(Data entries)
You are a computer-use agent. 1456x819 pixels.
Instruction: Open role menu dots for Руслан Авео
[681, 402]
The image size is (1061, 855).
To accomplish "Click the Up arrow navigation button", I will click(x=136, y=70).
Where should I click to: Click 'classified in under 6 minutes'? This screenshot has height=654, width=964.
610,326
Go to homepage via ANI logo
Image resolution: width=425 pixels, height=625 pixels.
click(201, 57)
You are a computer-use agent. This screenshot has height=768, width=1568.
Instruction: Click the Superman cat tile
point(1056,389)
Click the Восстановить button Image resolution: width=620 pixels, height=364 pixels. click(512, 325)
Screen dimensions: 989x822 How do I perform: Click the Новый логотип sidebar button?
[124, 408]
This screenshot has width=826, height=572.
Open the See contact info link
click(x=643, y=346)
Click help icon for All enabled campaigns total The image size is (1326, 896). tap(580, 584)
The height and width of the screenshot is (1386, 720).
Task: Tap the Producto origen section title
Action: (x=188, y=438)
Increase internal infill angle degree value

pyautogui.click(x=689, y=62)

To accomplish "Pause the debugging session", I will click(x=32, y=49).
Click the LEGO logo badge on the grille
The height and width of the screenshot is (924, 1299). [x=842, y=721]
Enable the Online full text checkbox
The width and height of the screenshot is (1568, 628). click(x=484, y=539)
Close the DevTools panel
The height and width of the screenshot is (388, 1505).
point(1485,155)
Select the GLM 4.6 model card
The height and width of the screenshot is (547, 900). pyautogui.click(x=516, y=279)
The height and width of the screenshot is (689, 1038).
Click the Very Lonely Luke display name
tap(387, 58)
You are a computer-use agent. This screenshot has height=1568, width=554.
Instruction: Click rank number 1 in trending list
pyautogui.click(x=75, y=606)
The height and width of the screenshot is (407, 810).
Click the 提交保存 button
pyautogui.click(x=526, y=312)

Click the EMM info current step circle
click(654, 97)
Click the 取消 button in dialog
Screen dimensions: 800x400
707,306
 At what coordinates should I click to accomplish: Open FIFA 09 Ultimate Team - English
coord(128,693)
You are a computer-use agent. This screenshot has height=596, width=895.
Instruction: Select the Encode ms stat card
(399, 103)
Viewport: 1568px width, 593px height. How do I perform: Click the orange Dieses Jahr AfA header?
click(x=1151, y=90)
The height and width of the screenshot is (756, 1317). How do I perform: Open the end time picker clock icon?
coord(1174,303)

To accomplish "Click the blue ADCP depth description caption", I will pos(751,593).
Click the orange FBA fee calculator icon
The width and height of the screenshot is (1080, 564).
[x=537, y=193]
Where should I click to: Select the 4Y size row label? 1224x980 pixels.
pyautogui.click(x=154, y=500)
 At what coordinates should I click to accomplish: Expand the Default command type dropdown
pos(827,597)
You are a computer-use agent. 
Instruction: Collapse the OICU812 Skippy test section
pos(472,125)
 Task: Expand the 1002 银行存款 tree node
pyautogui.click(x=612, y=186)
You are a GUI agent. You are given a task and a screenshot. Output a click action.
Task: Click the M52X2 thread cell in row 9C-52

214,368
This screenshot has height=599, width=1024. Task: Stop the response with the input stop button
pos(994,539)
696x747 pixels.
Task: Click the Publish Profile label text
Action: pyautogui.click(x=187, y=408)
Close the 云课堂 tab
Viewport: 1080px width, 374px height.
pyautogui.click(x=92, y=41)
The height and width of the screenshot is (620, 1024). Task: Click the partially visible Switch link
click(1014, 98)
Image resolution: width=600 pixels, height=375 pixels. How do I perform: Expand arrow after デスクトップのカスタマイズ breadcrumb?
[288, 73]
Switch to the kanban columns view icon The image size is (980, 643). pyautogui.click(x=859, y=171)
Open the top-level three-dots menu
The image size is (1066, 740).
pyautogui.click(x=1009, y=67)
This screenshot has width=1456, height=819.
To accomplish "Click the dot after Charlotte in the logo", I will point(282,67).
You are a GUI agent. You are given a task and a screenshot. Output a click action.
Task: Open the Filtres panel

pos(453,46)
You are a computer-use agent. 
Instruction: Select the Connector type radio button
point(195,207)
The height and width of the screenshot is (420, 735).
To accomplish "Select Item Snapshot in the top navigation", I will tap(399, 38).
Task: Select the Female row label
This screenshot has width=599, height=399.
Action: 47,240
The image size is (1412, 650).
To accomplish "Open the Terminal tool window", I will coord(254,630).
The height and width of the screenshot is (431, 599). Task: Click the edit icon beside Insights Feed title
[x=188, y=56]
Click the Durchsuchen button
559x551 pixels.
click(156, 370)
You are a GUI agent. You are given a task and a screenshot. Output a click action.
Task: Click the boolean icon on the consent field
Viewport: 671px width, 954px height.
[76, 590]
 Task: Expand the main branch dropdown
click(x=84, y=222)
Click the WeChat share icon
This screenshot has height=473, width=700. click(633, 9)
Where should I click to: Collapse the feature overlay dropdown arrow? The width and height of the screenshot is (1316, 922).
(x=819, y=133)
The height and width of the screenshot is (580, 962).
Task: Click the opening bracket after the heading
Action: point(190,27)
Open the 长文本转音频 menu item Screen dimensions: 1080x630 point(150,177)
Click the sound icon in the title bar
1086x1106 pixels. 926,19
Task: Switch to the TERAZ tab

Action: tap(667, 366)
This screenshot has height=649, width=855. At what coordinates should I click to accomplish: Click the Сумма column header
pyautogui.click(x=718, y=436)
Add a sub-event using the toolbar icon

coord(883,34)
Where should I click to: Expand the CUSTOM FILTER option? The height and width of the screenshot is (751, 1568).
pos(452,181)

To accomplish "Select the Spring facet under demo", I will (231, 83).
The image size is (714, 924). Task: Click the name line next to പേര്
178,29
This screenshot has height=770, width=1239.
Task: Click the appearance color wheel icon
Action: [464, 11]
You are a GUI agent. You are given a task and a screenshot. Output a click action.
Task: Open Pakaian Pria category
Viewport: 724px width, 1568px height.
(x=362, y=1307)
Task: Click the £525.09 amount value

◆ TASK TO CARRY OUT ◆
Repeat verbatim the opening run of entries, ending with the line that contains "Click the Восстановить".

◆ EXPECTED ANSWER ◆
You are a computer-use agent. 1456x819 pixels.
Instruction: Open role menu dots for Руслан Авео
[681, 402]
The image size is (1061, 855).
To accomplish "Click the Up arrow navigation button", I will click(x=136, y=70).
Where should I click to: Click 'classified in under 6 minutes'? This screenshot has height=654, width=964.
610,326
Go to homepage via ANI logo
Image resolution: width=425 pixels, height=625 pixels.
click(201, 57)
You are a computer-use agent. This screenshot has height=768, width=1568.
Instruction: Click the Superman cat tile
point(1056,389)
Click the Восстановить button Image resolution: width=620 pixels, height=364 pixels. click(512, 325)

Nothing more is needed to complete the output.